Zoo Duisburg: Gorillas feiern Geburtstagsparty mit Gemüse

Zoo Duisburg : Gorillas feiern Geburtstagsparty mit Gemüse

Zur Feier des Tages hat Geburtskind Finley der Menschenaffen-Familie Muffins und eine Rohkost-Torte mitgebracht. Nach gut einer halben Stunde ist die Fete aber schon vorbei.

„Wenn der Dicke sich draufsetzt, kriegen die anderen aber nichts mehr davon ab“, befürchtet Finley, während er mit Hilfe seines Vaters Jan Woudboer aus Möhren, Sellerie, Gurken und Tomaten auf der Außenanlage des Gorilla-Geheges im Zoo Duisburg eine Art Rohkost-Torte auftürmt. „Deshalb haben wir ja Geschenke in den Pappkartons versteckt“, beruhigt Jan Woudboer seinen Sohn. „Sonst setzt der Dicke sich sofort auf den Kuchen und dann ist die Party schnell zu Ende.“

Der Dicke heißt Mapema und ist Chef im Ring bei der Duisburger Gorilla-Familie. Doch heute steht mal nicht der muskelbepackte 200 Kilo schwere Silberrücken im Mittelpunkt, sondern Momo (37) und Muenda (3). Das älteste Weibchen der Gruppe und der freche Nachwuchs von Mapemas Lieblingsgefährtin Safiri, sind beide an einem 3. Juni geboren, ebenso wie Finley, der gestern acht Jahre alt wurde. Eine willkommene Gelegenheit für den quirligen Blondschopf, seinen Gorilla-Freundinnen eine Party auszurichten.

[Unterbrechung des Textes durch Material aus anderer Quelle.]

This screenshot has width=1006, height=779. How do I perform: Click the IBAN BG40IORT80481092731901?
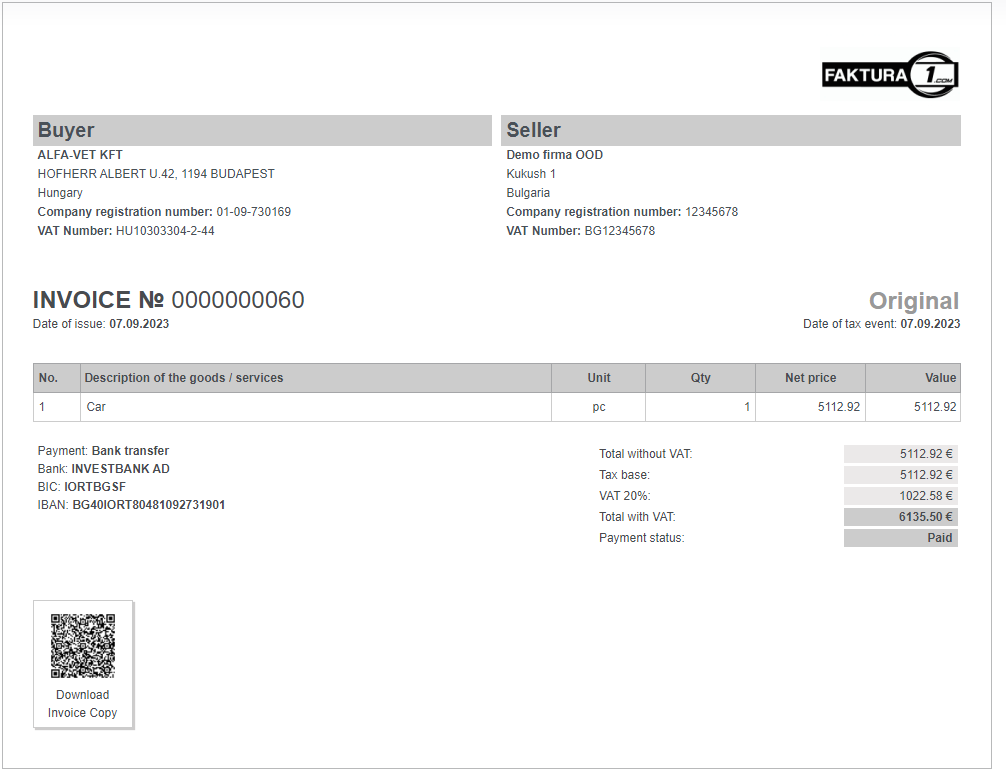(x=149, y=505)
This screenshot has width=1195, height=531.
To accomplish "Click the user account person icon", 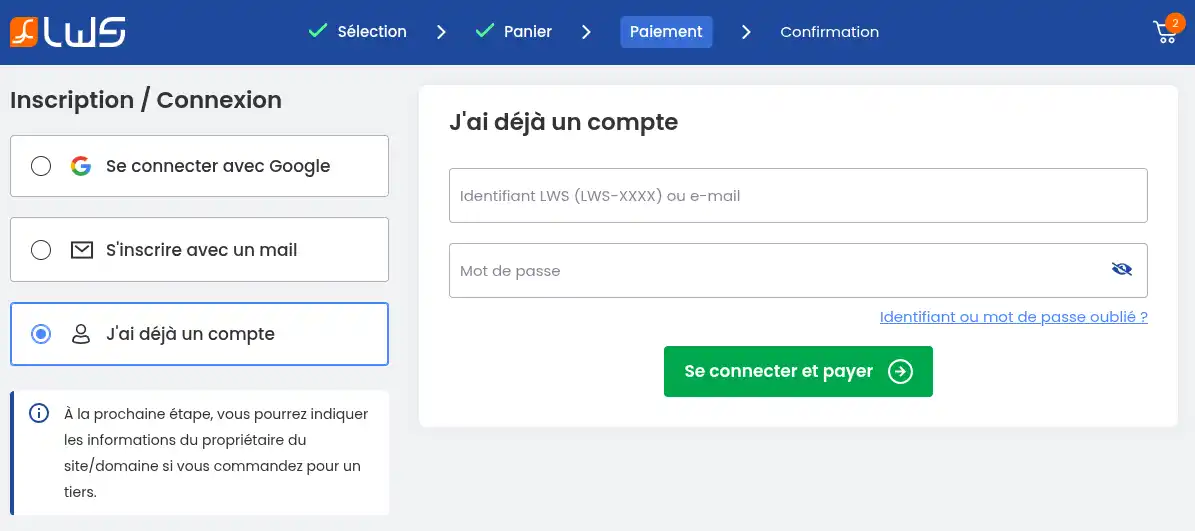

Der Junge ist den Tieren, denen er hier ein frugales Mahl bereitet, bestens vertraut. „Als Fin eine Woche auf der Welt war, hab ich ihn stolz den Gorillas gezeigt, so wie sie mir ihren Nachwuchs immer präsentieren“, erzählt Jan Woudboer. Das habe sein Verhältnis zu den Menschenaffen sofort verbessert. „Meine Frau kennen die auch. Für die bin ich ein Mann mit eigener Familie, und für Mapema daher kein Konkurrent. Die Affen können mich anfassen und ich sie. Ohne Probleme.“ Zudem habe er als Vater auch eine Menge von den Affen gelernt, betont Woudboer: „Gorillamütter tragen ihre Babys gut neun Monate ständig mit sich rum. Es hinzulegen wie wir und dann wegzugehen, das macht ein Affe nicht. Also haben wir Fin lange im einem Tragetuch stets bei uns gehabt.“

Mit der Gelassenheit ist es aber nicht weit her, als die Tiere auf die Freianlage können – zu verlockend sind die geheimnisvollen Kartons und der Duft des frischen Gemüses. Der eine oder andere Partygast fällt von dem üblichen gemächlichen Schreitgang sofort in eine Art Gorilla-Galopp. Hauptsache: schneller sein als die anderen. Vor allem die Jüngsten haben die Nase vorn. Mit affenartiger Geschwindigkeit schnappt sich Muenda zwei Muffins und zieht sich in eine Astgabel zurück. „Die hat es faustdick hinter den Ohren“, amüsiert sich Jan Woudboer. „Die lässt sich auch vom Papa nix sagen oder wegschubsen.“ „Aber Mapema ist doch der Streitschlichter in der Familie“, wirft Fin ein.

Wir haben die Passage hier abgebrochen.